───── Excerpted data ─────
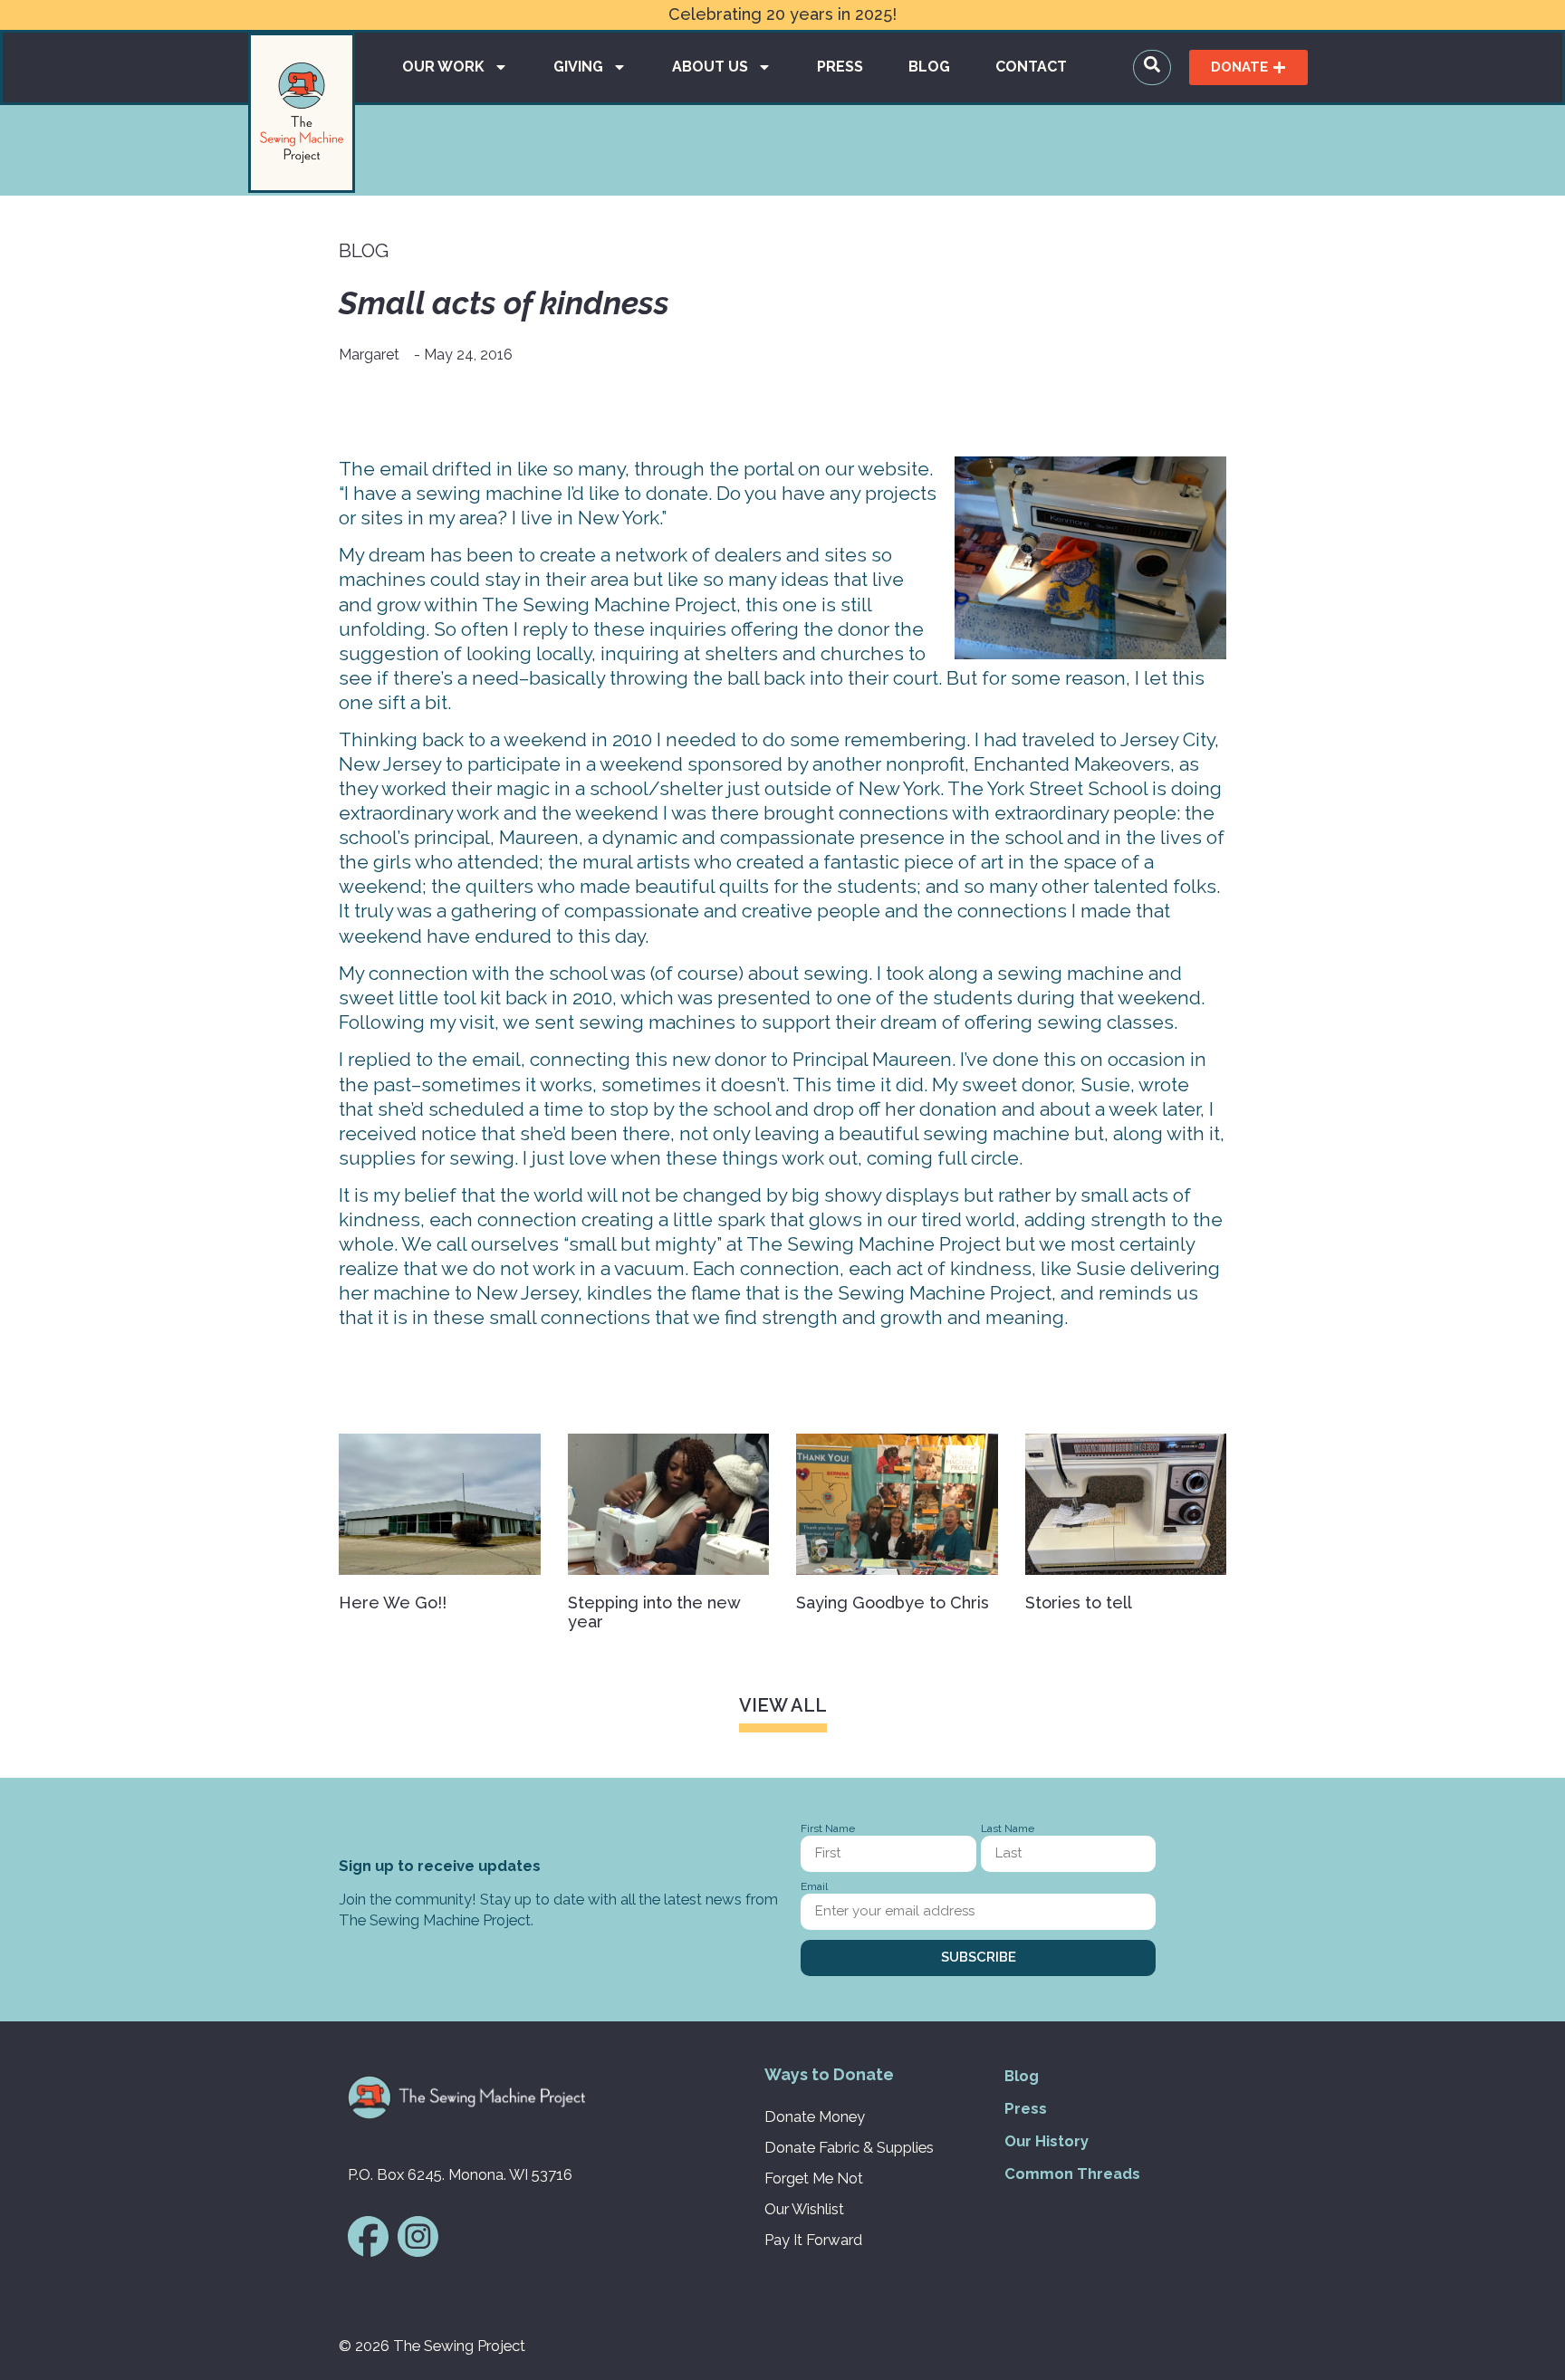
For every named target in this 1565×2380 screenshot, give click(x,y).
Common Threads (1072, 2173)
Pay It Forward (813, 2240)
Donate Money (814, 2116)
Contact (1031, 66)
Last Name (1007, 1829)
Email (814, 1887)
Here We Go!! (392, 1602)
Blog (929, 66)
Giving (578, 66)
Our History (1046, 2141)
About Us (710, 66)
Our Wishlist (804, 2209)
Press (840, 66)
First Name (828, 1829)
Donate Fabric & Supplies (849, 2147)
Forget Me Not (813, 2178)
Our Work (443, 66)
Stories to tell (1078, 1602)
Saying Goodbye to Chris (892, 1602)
─────
• What is needed
Write out exactly the lines from the line with "First Name (828, 1829)" to the close of the listing above, including both of those lines.

• Solution for this task
First Name (828, 1829)
Donate Fabric & Supplies (849, 2147)
Forget Me Not (813, 2178)
Our Work (443, 66)
Stories to tell (1078, 1602)
Saying Goodbye to Chris (892, 1602)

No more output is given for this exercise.